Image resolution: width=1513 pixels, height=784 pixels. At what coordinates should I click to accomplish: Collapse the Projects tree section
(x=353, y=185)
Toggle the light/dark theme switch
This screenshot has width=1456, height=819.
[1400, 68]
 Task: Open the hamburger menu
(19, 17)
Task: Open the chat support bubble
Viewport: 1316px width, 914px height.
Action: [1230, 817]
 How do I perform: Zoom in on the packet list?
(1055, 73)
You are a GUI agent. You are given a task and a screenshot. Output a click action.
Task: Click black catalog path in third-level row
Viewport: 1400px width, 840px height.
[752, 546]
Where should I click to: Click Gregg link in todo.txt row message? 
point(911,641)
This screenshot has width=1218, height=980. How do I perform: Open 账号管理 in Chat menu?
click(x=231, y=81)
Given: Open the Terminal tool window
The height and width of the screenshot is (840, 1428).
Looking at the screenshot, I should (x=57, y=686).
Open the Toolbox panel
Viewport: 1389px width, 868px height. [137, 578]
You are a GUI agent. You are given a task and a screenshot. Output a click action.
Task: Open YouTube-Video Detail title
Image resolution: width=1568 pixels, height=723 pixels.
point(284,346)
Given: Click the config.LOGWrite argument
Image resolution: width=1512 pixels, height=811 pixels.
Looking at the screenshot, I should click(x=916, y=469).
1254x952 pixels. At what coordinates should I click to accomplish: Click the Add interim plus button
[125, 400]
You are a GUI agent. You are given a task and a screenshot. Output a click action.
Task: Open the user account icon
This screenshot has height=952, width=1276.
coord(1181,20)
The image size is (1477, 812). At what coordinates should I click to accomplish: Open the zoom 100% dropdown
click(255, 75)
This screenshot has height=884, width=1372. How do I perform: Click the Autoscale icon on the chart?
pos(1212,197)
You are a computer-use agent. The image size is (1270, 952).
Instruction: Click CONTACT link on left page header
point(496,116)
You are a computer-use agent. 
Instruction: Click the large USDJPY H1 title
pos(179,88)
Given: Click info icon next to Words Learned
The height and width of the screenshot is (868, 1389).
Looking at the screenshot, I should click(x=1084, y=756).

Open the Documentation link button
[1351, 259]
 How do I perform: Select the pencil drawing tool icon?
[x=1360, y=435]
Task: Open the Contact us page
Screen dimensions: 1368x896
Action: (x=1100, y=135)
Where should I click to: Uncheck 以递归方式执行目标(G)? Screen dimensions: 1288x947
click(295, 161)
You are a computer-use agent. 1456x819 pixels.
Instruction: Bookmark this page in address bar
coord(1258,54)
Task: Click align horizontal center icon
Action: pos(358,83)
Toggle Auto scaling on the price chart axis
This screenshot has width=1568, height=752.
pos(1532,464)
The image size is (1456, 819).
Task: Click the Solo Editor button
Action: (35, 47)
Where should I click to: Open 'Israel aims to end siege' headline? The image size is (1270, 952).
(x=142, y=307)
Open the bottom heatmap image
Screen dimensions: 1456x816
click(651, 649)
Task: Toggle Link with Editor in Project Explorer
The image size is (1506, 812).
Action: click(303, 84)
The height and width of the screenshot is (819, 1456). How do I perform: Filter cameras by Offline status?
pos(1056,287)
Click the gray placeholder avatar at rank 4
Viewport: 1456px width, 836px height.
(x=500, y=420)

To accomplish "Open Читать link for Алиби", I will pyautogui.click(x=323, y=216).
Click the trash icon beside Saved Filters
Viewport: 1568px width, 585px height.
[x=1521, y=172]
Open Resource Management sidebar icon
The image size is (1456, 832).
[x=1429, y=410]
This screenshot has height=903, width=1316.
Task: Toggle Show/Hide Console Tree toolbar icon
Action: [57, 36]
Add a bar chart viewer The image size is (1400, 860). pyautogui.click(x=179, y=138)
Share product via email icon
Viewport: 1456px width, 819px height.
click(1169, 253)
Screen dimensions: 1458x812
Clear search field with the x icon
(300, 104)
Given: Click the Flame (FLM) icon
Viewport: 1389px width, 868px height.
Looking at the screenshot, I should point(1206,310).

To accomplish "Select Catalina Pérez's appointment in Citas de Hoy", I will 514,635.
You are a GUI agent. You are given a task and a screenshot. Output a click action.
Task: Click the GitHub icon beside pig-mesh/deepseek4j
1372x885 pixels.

※ ※ ※

> [WHAT TO PRODUCE]:
Your answer must be an exact copy of every record.

> [COMPLETED EXERCISE]:
Image resolution: width=1513 pixels, height=784 pixels. At what coordinates should I click to accomplish: Collapse the Projects tree section
(x=353, y=185)
Toggle the light/dark theme switch
This screenshot has width=1456, height=819.
[1400, 68]
 Task: Open the hamburger menu
(19, 17)
Task: Open the chat support bubble
Viewport: 1316px width, 914px height.
Action: [1230, 817]
 How do I perform: Zoom in on the packet list?
(1055, 73)
You are a GUI agent. You are given a task and a screenshot. Output a click action.
Task: Click black catalog path in third-level row
Viewport: 1400px width, 840px height.
[752, 546]
Where should I click to: Click Gregg link in todo.txt row message? 
point(911,641)
This screenshot has width=1218, height=980. How do I perform: Open 账号管理 in Chat menu?
click(x=231, y=81)
Given: Open the Terminal tool window
The height and width of the screenshot is (840, 1428).
Looking at the screenshot, I should (x=57, y=686).
Open the Toolbox panel
Viewport: 1389px width, 868px height. [137, 578]
You are a GUI agent. You are given a task and a screenshot. Output a click action.
Task: Open YouTube-Video Detail title
Image resolution: width=1568 pixels, height=723 pixels.
point(284,346)
Given: Click the config.LOGWrite argument
Image resolution: width=1512 pixels, height=811 pixels.
Looking at the screenshot, I should click(x=916, y=469).
1254x952 pixels. At what coordinates should I click to accomplish: Click the Add interim plus button
[125, 400]
You are a GUI agent. You are given a task and a screenshot. Output a click action.
Task: Open the user account icon
This screenshot has height=952, width=1276.
coord(1181,20)
The image size is (1477, 812). At what coordinates should I click to accomplish: Open the zoom 100% dropdown
click(255, 75)
This screenshot has height=884, width=1372. How do I perform: Click the Autoscale icon on the chart?
pos(1212,197)
You are a computer-use agent. The image size is (1270, 952).
Instruction: Click CONTACT link on left page header
point(496,116)
You are a computer-use agent. 
Instruction: Click the large USDJPY H1 title
pos(179,88)
Given: Click info icon next to Words Learned
The height and width of the screenshot is (868, 1389).
Looking at the screenshot, I should click(x=1084, y=756).

Open the Documentation link button
[1351, 259]
 How do I perform: Select the pencil drawing tool icon?
[x=1360, y=435]
Task: Open the Contact us page
Screen dimensions: 1368x896
Action: (x=1100, y=135)
Where should I click to: Uncheck 以递归方式执行目标(G)? Screen dimensions: 1288x947
click(295, 161)
You are a computer-use agent. 1456x819 pixels.
Instruction: Bookmark this page in address bar
coord(1258,54)
Task: Click align horizontal center icon
Action: pos(358,83)
Toggle Auto scaling on the price chart axis
This screenshot has width=1568, height=752.
pos(1532,464)
The image size is (1456, 819).
Task: Click the Solo Editor button
Action: (35, 47)
Where should I click to: Open 'Israel aims to end siege' headline? The image size is (1270, 952).
(x=142, y=307)
Open the bottom heatmap image
Screen dimensions: 1456x816
click(651, 649)
Task: Toggle Link with Editor in Project Explorer
The image size is (1506, 812).
Action: click(303, 84)
The height and width of the screenshot is (819, 1456). How do I perform: Filter cameras by Offline status?
pos(1056,287)
Click the gray placeholder avatar at rank 4
Viewport: 1456px width, 836px height.
(x=500, y=420)

To accomplish "Open Читать link for Алиби", I will pyautogui.click(x=323, y=216).
Click the trash icon beside Saved Filters
Viewport: 1568px width, 585px height.
[x=1521, y=172]
Open Resource Management sidebar icon
The image size is (1456, 832).
[x=1429, y=410]
This screenshot has height=903, width=1316.
Task: Toggle Show/Hide Console Tree toolbar icon
Action: [57, 36]
Add a bar chart viewer The image size is (1400, 860). pyautogui.click(x=179, y=138)
Share product via email icon
Viewport: 1456px width, 819px height.
click(1169, 253)
Screen dimensions: 1458x812
Clear search field with the x icon
(300, 104)
Given: Click the Flame (FLM) icon
Viewport: 1389px width, 868px height.
Looking at the screenshot, I should point(1206,310).

To accomplish "Select Catalina Pérez's appointment in Citas de Hoy", I will 514,635.
You are a GUI agent. You are given a task and a screenshot. Output a click action.
Task: Click the GitHub icon beside pig-mesh/deepseek4j
1372x885 pixels.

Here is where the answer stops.